▸ SÉRIE DE TÂCHES
**A)** Résumez en deux phrases l'extrait sur Heidegger et la cybernétique.
**B)** Recopiez les enregistrements depuis leur début jusqu'à la ligne contenant «Image resolution: width=550» incluse, en remplaçant «screenshot» par «screen capture» et sans rien changer d'autre.

**** EXTRAIT PRÉSENTÉ ****

Heidegger considère la cybernétique comme la conséquence de l'erreur métaphysique occidentale. Conséquence placée au même niveau et mise sur le même plan que ces autres conséquences qu'étaient l'oubli de l'être au profit de l'étant, la contagion démocratique, le mercantilisme et le règne de l'argent, la prédominance de la technique sur l'art, le remplacement du langage faisant sens par celui véhiculant de l'information, celui du calcul logistique (puis logique mathématique) sur la philosophie (3).
 
De ce point de vue, la cybernétique fait cause commune avec la linguistique dans sa tentative de détruire le monde originaire de la philosophie en remplaçant la langue par une métalangue. Baptiste Rappin, après avoir démontré que les théories cybernétiques de l'information constituent, selon les termes mêmes de Heidegger en 1962, «l'agression la plus violente et la plus dangereuse contre le logos», cite (p. 220) cet extrait d’Acheminement vers la parole : «la métalinguistique est la métaphysique de la technicisation universelle de toutes les langues en un seul instrument, l'instrument unique d'information, fonctionnel et interplanétaire». En transformant la parole en instrument de transmission de messages binaires issus de la logique mathématique, la cybernétique informatique tend à modifier l'essence même de l'homme. Poussant la thèse un peu plus loin, Heidegger considère (dans son cours sur Parménide, en 1942-1943) que seule l'écriture manuelle est ontologiquement personnelle et humaine : à partir du moment où la machine à écrire se substitue à la main, une certaine impersonnalité s'empare, nolens volens, du locuteur. (4)

**** DONNÉES FOURNIES ****

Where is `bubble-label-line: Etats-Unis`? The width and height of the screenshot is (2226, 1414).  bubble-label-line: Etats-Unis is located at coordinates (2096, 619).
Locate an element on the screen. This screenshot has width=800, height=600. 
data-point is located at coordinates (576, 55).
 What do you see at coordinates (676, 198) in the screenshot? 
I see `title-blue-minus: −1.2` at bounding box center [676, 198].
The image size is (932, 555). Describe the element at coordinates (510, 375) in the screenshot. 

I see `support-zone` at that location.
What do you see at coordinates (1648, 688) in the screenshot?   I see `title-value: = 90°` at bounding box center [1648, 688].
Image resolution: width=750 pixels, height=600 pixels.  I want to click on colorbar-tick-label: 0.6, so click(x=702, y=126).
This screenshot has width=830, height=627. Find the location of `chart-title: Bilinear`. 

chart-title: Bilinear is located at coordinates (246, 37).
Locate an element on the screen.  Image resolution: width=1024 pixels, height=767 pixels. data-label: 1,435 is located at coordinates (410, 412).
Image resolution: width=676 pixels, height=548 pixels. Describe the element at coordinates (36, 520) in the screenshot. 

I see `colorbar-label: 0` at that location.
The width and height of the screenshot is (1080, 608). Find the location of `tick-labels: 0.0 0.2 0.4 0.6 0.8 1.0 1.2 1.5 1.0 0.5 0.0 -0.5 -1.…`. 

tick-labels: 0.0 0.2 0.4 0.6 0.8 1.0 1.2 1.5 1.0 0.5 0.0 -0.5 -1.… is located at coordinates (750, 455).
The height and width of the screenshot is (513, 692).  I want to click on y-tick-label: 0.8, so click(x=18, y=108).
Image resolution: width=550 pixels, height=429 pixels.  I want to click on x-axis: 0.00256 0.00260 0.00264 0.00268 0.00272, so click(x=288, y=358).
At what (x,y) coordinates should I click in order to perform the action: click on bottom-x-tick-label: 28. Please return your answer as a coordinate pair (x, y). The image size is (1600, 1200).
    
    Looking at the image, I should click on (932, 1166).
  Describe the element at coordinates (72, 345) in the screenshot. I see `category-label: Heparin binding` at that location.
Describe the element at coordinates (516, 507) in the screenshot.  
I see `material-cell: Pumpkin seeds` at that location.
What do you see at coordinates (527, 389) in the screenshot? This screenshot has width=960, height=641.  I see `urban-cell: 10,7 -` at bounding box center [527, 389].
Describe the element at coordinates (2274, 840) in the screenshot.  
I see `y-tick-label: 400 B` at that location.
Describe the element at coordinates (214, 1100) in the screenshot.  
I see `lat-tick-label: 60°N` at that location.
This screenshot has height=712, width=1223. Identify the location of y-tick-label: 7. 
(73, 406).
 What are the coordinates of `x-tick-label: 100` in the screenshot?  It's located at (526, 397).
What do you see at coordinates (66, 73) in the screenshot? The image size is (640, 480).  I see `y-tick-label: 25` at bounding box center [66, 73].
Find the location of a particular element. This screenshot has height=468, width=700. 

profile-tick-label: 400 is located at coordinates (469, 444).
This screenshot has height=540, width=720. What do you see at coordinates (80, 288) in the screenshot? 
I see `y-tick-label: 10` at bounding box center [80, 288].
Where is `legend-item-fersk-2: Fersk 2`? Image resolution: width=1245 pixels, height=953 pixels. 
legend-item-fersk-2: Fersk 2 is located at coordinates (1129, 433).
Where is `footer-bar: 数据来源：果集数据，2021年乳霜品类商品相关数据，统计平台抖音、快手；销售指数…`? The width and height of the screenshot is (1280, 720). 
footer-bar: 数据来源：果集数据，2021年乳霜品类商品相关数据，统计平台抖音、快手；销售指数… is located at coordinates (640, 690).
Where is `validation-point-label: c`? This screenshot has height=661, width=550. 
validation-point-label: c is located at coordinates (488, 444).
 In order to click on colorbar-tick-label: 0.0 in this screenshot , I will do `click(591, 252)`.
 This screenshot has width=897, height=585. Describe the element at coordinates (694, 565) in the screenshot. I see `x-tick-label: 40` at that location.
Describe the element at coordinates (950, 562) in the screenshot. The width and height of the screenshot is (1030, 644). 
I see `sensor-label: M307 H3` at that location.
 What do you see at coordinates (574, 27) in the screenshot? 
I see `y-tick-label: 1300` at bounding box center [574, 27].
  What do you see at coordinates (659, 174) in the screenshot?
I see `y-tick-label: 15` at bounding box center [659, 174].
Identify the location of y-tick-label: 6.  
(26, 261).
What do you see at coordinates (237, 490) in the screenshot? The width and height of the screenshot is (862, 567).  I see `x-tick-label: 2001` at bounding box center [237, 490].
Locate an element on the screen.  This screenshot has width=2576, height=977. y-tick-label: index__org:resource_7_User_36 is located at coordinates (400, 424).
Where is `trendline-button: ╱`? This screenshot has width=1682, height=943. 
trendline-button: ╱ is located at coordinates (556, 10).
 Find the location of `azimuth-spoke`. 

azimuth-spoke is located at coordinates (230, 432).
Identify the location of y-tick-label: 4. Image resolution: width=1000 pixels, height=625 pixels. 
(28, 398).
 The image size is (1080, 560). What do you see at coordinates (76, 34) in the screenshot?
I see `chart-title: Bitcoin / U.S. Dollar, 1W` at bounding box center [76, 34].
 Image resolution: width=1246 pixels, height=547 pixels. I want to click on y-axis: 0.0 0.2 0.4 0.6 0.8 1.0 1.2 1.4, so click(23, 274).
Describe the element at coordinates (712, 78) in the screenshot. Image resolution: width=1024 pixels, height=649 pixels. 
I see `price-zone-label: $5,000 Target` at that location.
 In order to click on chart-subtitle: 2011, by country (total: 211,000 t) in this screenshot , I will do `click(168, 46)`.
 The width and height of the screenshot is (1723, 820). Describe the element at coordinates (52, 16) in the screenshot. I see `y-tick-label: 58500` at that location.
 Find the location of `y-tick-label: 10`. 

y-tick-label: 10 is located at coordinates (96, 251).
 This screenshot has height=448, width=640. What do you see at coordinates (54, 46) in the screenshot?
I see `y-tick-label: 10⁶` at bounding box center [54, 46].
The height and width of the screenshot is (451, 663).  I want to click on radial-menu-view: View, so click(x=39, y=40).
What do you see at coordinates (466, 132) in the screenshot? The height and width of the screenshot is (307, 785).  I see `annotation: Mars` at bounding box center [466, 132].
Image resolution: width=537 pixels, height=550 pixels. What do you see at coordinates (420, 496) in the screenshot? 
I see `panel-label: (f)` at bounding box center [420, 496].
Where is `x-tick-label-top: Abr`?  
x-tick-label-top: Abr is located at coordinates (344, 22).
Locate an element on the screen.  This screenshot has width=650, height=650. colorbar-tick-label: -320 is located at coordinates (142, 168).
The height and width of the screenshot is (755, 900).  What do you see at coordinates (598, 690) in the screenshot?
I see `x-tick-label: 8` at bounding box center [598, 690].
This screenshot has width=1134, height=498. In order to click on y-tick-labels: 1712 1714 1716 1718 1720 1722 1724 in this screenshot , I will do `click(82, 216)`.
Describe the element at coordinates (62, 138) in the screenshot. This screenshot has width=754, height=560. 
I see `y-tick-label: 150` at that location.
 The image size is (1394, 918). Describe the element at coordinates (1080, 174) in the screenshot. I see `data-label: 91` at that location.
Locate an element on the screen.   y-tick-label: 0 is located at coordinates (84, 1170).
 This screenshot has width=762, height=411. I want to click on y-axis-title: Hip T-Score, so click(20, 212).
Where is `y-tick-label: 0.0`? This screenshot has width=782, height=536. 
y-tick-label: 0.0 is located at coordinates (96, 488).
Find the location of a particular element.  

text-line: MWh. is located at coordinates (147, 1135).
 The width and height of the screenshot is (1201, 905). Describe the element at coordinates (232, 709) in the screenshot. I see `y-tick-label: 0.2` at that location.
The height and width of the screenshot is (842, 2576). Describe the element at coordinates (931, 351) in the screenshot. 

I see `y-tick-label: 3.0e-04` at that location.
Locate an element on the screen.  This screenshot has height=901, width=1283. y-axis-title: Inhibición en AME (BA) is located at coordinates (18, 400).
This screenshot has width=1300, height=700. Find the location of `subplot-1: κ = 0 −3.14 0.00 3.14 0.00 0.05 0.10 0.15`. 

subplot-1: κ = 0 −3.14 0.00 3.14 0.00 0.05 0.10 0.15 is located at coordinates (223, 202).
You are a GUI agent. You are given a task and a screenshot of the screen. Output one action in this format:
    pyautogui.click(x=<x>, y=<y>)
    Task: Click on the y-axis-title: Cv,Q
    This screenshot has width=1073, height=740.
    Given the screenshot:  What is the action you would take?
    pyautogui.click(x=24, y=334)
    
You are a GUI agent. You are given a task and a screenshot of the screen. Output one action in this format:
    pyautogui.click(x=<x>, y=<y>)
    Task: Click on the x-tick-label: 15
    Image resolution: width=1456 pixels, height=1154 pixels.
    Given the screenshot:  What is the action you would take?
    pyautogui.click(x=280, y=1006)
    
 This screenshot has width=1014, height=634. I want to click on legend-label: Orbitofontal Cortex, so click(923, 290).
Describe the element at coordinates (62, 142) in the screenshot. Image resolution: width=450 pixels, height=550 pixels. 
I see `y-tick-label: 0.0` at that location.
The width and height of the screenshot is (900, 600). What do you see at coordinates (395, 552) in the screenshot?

****

▸ CORRIGÉ DE L'EXERCICE
**A)** Selon Heidegger, la cybernétique est une conséquence de l'erreur métaphysique occidentale, au même titre que l'oubli de l'être au profit de l'étant, le règne de l'argent ou la prédominance de la technique sur l'art. En remplaçant la langue par une métalangue et la parole par un instrument de transmission de messages binaires, elle tend à modifier l'essence même de l'homme, et Heidegger soutient même que la machine à écrire, en se substituant à la main, rend le locuteur impersonnel.

**B)**
Where is `bubble-label-line: Etats-Unis`? The width and height of the screen capture is (2226, 1414).  bubble-label-line: Etats-Unis is located at coordinates (2096, 619).
Locate an element on the screen. This screen capture has width=800, height=600. 
data-point is located at coordinates (576, 55).
 What do you see at coordinates (676, 198) in the screen capture? 
I see `title-blue-minus: −1.2` at bounding box center [676, 198].
The image size is (932, 555). Describe the element at coordinates (510, 375) in the screen capture. 

I see `support-zone` at that location.
What do you see at coordinates (1648, 688) in the screen capture?   I see `title-value: = 90°` at bounding box center [1648, 688].
Image resolution: width=750 pixels, height=600 pixels.  I want to click on colorbar-tick-label: 0.6, so click(x=702, y=126).
This screen capture has width=830, height=627. Find the location of `chart-title: Bilinear`. 

chart-title: Bilinear is located at coordinates (246, 37).
Locate an element on the screen.  Image resolution: width=1024 pixels, height=767 pixels. data-label: 1,435 is located at coordinates (410, 412).
Image resolution: width=676 pixels, height=548 pixels. Describe the element at coordinates (36, 520) in the screen capture. 

I see `colorbar-label: 0` at that location.
The width and height of the screen capture is (1080, 608). Find the location of `tick-labels: 0.0 0.2 0.4 0.6 0.8 1.0 1.2 1.5 1.0 0.5 0.0 -0.5 -1.…`. 

tick-labels: 0.0 0.2 0.4 0.6 0.8 1.0 1.2 1.5 1.0 0.5 0.0 -0.5 -1.… is located at coordinates (750, 455).
The height and width of the screen capture is (513, 692).  I want to click on y-tick-label: 0.8, so click(x=18, y=108).
Image resolution: width=550 pixels, height=429 pixels.  I want to click on x-axis: 0.00256 0.00260 0.00264 0.00268 0.00272, so click(x=288, y=358).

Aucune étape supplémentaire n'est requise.